I also wondered about that, since from the PostgreSQL, there is one master and two standbys which are no different from one another.  But like you said, it didn't seem relevant to my problem.

> Well, apparently resource agent does not like crashed instance. It is
> quite possible, I have been working with another replicated database
> where it was necessary to manually fix configuration after failover,
> *outside* of pacemaker. Pacemaker simply failed to start resource which
> had unexpected state.

I can manually start up the database in standby mode, without any errors or special intervention/fixing whatsoever, as long as the replication logs have not gotten too far ahead on the new master.  In that case I would need to rebuild the standby.

> This needs someone familiar with this RA and application to answer.

The resource agent is PAF and I've seen a lot of others discussing this on this list, so I hope that I am asking in the right place.

> Note that it is not quite normal use case. You explicitly disabled any
> handling by RA, thus effectively not using pacemaker high availability
> at all.
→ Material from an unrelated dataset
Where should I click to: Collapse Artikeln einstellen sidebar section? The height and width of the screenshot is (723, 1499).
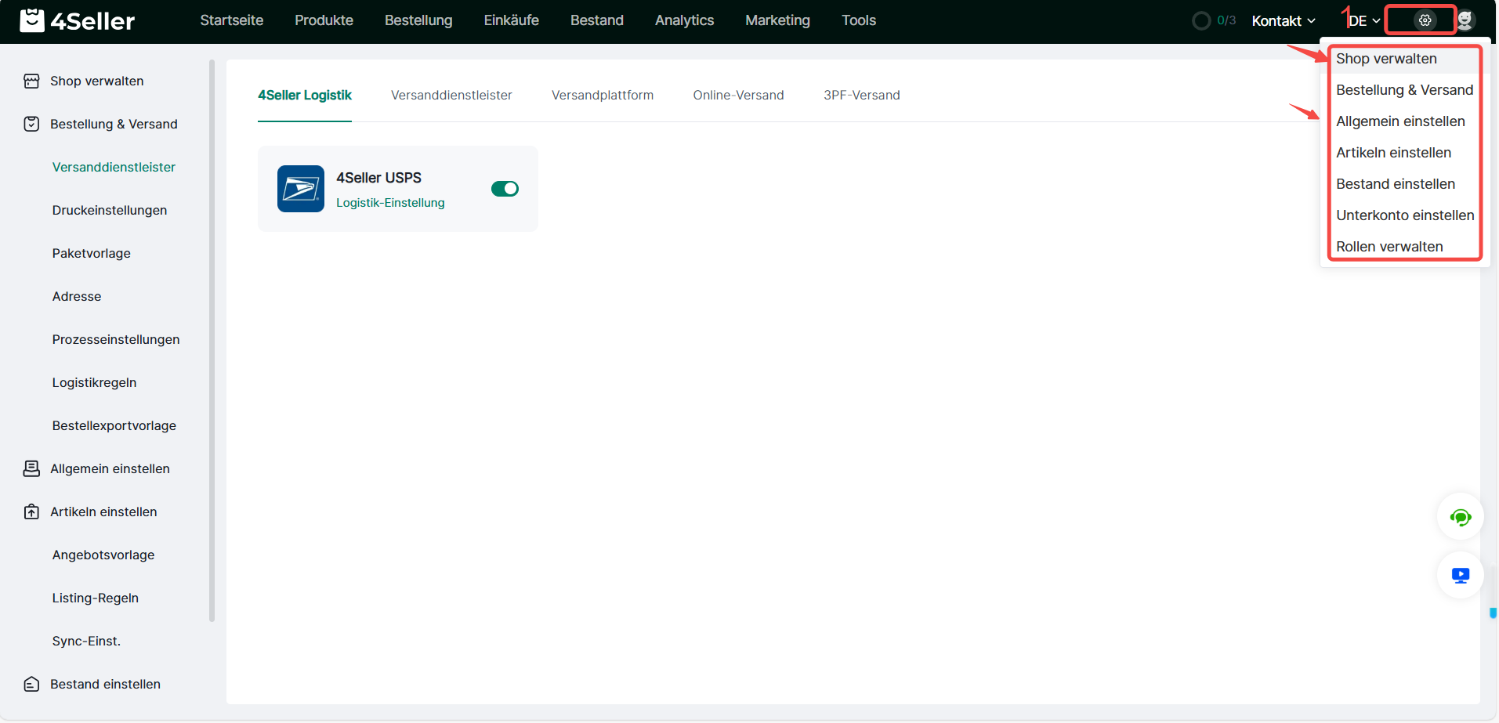(103, 512)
Does it fail over master if you do not unmanage resource and
> kill node where resource has master role?

I was following the specific instructions in the E-mail I was replying to, which asked me to unmanage the resource and try manual debugging steps.  As I've discussed in this thread (please review the previous E-mails on this thread for further information), pacemaker does fail over the master, but then when the former master node comes back online, if I do a `pcs cluster start` on it without manually starting up the database by hand, it fails to start the PAF resource and pacemaker ends up fencing the node again.

I've been told that what PAF does on resource startup is exactly the same as the manual commands that I can do to make it work.  In the prior E-mails on this thread, I was told that the reason the resource startup fails is because the resource agent is incorrectly determining that the resource is already running when it's not - so it's never even trying to start the resource at all.  The debug instructions I'm attempting to follow are in an attempt to figure out what command it is running to determine this state.  Fail over to another node is only half the battle - the failed node should be able to rejoin the cluster without the cluster immediately fencing it when I try, shouldn't it?

>> ------
>> root at d-gp2-dbpg0-2:/var# crm_resource -r postgresql-ha -VV --force-check 
>> warning: unpack_rsc_op_failure:        Processing failed op monitor for postgresql-10-main:2 on d-gp2-dbpg0-2: master (failed) (9)
>> warning: unpack_rsc_op_failure:        Processing failed op monitor for postgresql-10-main:2 on d-gp2-dbpg0-2: master (failed) (9)
>> Operation monitor for postgresql-10-main:0 (ocf:heartbeat:pgsqlms) returned 5
>>> stderr: Use of uninitialized value $OCF_Functions::ARG[0] in pattern match (m//) at /usr/lib/ocf/resource.d/heartbeat/../../lib/heartbeat/OCF_Functions.pm line 392.
>>> stderr: ocf-exit-reason:PAF v2.2.0 is compatible with Pacemaker 1.1.13 and greater
>> Error performing operation: Input/output error
>> ------
> 
> This looks like a bug in your version.

Version of what?  I'm using the corosync, pacemaker, and pcs versions as provided by Ubuntu (for version 16.04), and resource-agents-paf as provided by the PGDG repository.

These versions are as follows:
* corosync - 2.3.5-3ubuntu2
* pacemaker - 1.1.14-2ubuntu1.3
* pcs - 0.9.149-1ubuntu1.1
* resource-agents-paf - 2.2.0-2.pgdg16.04+1

These are the latest packaged versions available for my platform, as far as I'm aware, and the same as I presume other Ubuntu users on this list are running.

Regards,
-- 
Casey